By Marla Holt, photo by Ken Carl
When Jesse Ilhardt (B.A. ’08) enrolled in the journalism program at the University of Minnesota, she intended to become a public relations professional or a journalist. But two experiences during her senior year converged to change her path. Ilhardt is the cofounder and director of education at VOCEL, a language-focused preschool on Chicago’s west side that serves some of the city’s most impoverished neighborhoods. VOCEL stands for Viewing Our Children as Emerging Leaders. Ilhardt credits an assignment for a literary journalism class, along with her part-time job as a nanny for an upper-income family, for opening her eyes to language development disparities in children of differing backgrounds. The assignment required spending time at a Head Start preschool in Minneapolis, where she observed what studies have confirmed: that by age 4, children growing up in poverty have heard 30 million fewer words than their more affluent peers. “Those experiences ignited in me a curiosity about how children develop language skills and really set me on a path to learn more about child psychology and early childhood education,” Ilhardt says.
Teaching preschool, training other educators for Teach for America in her native Chicago, and earning a master’s degree in early childhood education from Dominican University in suburban Chicago deepened Ilhardt’s desire to work toward greater parity in the early childhood experiences of all children, regardless of family income.
VOCEL is a full-day, year-round program with 17 students and three teachers.

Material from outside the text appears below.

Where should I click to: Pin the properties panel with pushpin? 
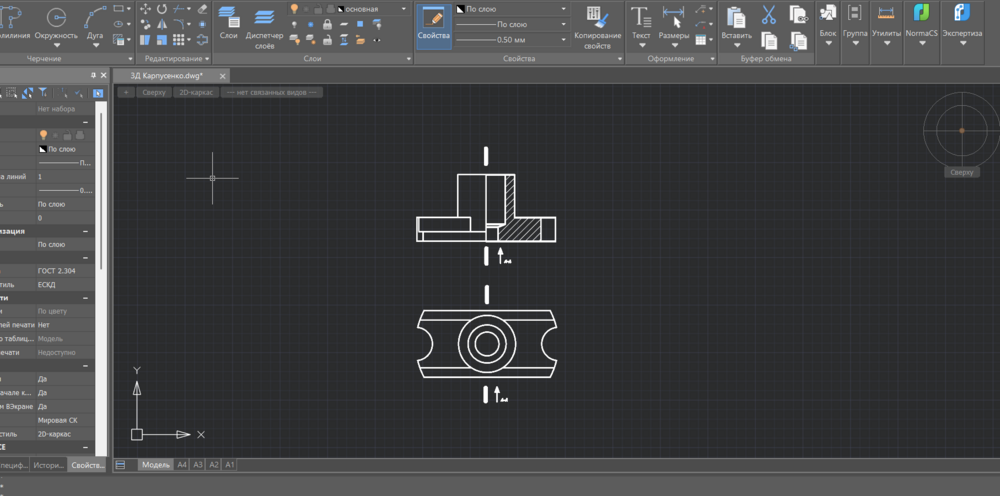pos(93,75)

It takes a fresh approach to language acquisition by using every minute of the day for conversation and interaction with peers and teachers. “We talk while we stand in line for the bathroom, while we’re reading stories, and while we eat,” Ilhardt says. It can be noisy and a bit chaotic, she says, but it’s all in the service of language development and helping children build communication, social, and critical thinking skills.
To raise the $250,000 needed to open VOCEL’s pilot classroom last September, Ilhardt and her founding partner, executive director Kelly Lambrinatos, turned to a variety of funding sources. A crowdfunding campaign on Crowdtilt included interacting with potential donors on social media and hosting live events to raise more than $86,000 from 275 donors in 75 days. The remainder of the $250,000 first-year budget has come from more traditional sources, such as grants and large gifts raised by the preschool’s board of directors.
VOCEL’s first year is key to its success. “Once we have proven results, we hope to open additional classrooms in other neighborhoods,” Ilhardt says. “Our goal is that quality early childhood education becomes an expectation—not a luxury—for all children."